Efectivamente Costa Rica lo tiene todo. Cierto, mantiene intacto el privilegiado manto verde que la cubre y lo cuida con mucho mimo. Entre dos océanos, con sus parques nacionales, sus volcanes, sus reservas biológicas, sus playas…, y su bien más apreciado: su gente. Que nadie lo dude: el “tico” es un pueblo amigable, pluricultural y multilingüe como resultado de la fusión cultural de inmigrantes con orígenes muy diversos como los afrodescendientes, chinos, hebreos, libaneses, italianos, entre los más relevantes; y a esta amalgama de origen foráneo hay que añadir las aportaciones de los pueblos originarios costarricenses como son los Bribri, Cabécar, Maleku, Teribe, Boruca, Ngäbe, Huetar y Chorotega.

Toda esta diversidad da lugar a una variada y rica mezcla de culturas y tradiciones que ofrecen un aspecto diferente al ya conocido meramente por sus intereses naturales. Por ejemplo, viajemos hasta el epicentro de la artesanía en Costa Rica, Sarchí. Aquí se producen de forma manual los famosos carros tirados por bueyes. Uno y otro, el boyero y las carretas, ambos están declaradas Patrimonio Inmaterial de la Humanidad por la UNESCO desde 2005.

Sarchí. Carreta típica

Desfile de boyeros

También aquí en Sarchí se producen cuencos, articulo de mesa, mecedoras, todo hecho de madera y trabajado de forma artesanal.

En el aspecto musical existen también manifestaciones y tradiciones culturales, como el baile del swing criollo, el calipso limonense, la Fiesta de los Diablitos Borucas…

Viajando hacia el sur de Costa Rica, entre las montañas de Talamanca, hay una tribu de nativos, los Boruca. A ellos se les debe la creación de una especie de máscaras de madera que utilizan en una ceremonia anual conocida como la Fiesta de los Diablitos, un evento cultura indígena donde las máscaras de madera juegan un papel fundamental. Por cierto, estas máscaras, pintadas a mano con elementos tan característicos de la selva como palmeras, tucanes, ranas…, se venden en las mismas tiendas situadas cerca de la reserva Boruca.

Fiesta de los Diablitos

Otra parte fundamental de la cultura costarricense es la oferta gastronómica. En las diferentes regiones se puede encontrar desde comida casera hasta restaurantes modernos, tradicionales, sofisticados, vegetarianos, veganos, con una gran oferta a base de ingredientes frescos y naturales.

Y es que mucho más que el tradicional arroz con frijoles, la cocina en Costa Rica despunta por sus excelentes productos.
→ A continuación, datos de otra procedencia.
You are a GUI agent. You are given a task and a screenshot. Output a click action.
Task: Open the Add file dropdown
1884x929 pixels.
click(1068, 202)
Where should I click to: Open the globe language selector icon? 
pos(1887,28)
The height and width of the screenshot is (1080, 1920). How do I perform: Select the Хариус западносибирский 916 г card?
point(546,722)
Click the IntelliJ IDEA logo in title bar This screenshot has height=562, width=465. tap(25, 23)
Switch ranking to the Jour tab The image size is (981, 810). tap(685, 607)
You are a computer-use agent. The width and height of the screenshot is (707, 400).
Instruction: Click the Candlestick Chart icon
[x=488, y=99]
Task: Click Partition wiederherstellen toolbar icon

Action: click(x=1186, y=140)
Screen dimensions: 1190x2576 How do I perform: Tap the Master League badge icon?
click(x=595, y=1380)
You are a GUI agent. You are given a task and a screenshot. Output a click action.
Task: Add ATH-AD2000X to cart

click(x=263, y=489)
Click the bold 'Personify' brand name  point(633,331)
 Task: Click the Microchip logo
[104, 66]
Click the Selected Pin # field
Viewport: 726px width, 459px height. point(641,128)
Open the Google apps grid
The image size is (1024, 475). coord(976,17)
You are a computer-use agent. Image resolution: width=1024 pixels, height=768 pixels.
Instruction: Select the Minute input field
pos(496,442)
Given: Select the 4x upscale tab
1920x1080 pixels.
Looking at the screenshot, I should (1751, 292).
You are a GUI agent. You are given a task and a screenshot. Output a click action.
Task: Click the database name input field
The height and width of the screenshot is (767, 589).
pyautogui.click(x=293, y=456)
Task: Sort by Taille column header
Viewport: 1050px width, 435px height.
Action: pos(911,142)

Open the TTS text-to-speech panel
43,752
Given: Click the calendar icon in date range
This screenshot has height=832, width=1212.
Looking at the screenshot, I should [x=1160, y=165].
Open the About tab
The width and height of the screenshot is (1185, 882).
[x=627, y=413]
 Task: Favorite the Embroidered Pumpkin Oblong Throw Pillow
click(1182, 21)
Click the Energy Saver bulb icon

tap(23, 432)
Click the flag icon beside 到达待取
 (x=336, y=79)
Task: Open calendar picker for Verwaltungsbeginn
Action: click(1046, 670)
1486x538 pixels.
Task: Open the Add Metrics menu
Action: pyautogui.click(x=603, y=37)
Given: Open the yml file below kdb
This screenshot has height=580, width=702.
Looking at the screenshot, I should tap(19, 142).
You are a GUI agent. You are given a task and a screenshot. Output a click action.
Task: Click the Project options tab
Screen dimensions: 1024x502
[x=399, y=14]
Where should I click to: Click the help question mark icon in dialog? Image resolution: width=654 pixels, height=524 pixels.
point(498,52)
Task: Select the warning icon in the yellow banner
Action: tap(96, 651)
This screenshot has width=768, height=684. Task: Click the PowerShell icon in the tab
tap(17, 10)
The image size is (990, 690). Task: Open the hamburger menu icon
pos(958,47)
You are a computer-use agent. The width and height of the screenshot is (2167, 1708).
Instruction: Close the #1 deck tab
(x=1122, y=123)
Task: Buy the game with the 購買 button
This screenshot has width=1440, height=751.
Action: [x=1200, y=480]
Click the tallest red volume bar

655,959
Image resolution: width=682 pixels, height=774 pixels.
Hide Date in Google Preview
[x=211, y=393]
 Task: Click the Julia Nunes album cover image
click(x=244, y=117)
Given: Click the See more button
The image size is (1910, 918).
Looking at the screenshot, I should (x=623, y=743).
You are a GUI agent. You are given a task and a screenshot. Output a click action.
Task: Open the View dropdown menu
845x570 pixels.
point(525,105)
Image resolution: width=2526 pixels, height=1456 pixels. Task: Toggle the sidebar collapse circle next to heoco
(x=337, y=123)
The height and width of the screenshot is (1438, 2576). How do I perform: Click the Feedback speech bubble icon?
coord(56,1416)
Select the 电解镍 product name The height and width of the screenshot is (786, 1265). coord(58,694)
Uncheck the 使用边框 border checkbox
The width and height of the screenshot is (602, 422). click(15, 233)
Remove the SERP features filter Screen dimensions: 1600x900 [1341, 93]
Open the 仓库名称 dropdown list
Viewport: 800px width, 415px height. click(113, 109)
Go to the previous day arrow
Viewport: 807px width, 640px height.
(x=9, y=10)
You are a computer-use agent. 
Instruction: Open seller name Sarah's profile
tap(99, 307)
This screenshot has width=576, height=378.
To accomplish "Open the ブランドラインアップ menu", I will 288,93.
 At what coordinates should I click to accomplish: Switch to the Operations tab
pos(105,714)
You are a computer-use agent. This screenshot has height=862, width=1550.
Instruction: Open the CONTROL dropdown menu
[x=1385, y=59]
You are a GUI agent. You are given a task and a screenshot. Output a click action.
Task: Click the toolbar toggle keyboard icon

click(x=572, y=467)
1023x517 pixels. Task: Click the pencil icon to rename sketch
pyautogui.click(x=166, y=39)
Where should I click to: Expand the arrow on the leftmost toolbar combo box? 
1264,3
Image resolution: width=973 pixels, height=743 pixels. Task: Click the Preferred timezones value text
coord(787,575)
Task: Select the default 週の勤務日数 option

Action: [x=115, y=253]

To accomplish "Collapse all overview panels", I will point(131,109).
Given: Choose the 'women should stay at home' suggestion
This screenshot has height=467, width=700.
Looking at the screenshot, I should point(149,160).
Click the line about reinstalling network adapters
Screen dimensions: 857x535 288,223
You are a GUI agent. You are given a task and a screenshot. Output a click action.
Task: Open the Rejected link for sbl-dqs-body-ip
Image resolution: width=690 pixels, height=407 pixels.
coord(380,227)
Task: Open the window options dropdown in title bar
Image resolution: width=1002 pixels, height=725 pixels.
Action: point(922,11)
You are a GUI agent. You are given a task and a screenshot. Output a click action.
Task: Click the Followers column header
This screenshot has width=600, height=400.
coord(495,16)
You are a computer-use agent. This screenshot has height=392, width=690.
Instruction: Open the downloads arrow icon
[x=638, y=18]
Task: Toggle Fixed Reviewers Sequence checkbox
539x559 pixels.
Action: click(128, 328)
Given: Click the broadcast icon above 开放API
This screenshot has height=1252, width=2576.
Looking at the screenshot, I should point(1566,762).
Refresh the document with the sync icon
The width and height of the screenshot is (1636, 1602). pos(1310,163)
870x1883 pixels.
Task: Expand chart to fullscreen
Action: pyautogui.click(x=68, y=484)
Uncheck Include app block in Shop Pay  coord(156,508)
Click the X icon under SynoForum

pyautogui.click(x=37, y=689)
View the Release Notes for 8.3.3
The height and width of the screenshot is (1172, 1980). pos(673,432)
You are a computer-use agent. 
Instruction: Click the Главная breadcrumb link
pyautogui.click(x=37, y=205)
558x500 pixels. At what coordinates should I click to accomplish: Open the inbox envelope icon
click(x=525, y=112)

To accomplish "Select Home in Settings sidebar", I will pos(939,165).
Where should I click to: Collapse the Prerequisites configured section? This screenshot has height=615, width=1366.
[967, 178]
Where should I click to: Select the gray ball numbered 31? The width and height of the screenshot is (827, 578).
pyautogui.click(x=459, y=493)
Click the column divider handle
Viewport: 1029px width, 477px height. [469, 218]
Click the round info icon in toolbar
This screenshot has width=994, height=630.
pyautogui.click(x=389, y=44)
Para ello hace ya tiempo que llevan a cabo planes de desarrollo de la gastronomía nacional, saludables,  que buscan rescatar los ingredientes autóctonos de sus antepasados con giros actualizados a los días de hoy. Además del Casado (arroz, frijoles, ensalada y plátano frito), Patacones (plátanos aplastados y fritos), Arroz con Palmito (arroz al horno cremoso acompañado con simples palmitos), la Olla de Carne, de entre sus materias primas destacan las sabrosas frutas exóticas con las que se realizan deliciosos zumos.

Esto es también Costa Rica. Al margen de los exuberante parques, los pueblos también tienen su encanto, con sus mercados, sus ferias agrícolas, sus cooperativas. Transitando por ellos es fácil darse cuenta del carácter abierto de lo ticos. Con ellos uno nunca se siente un forrastero. Y es que en Costa Rica cuando te saludan con el dicho ¡Pura Vida!, uno lo entiende todo.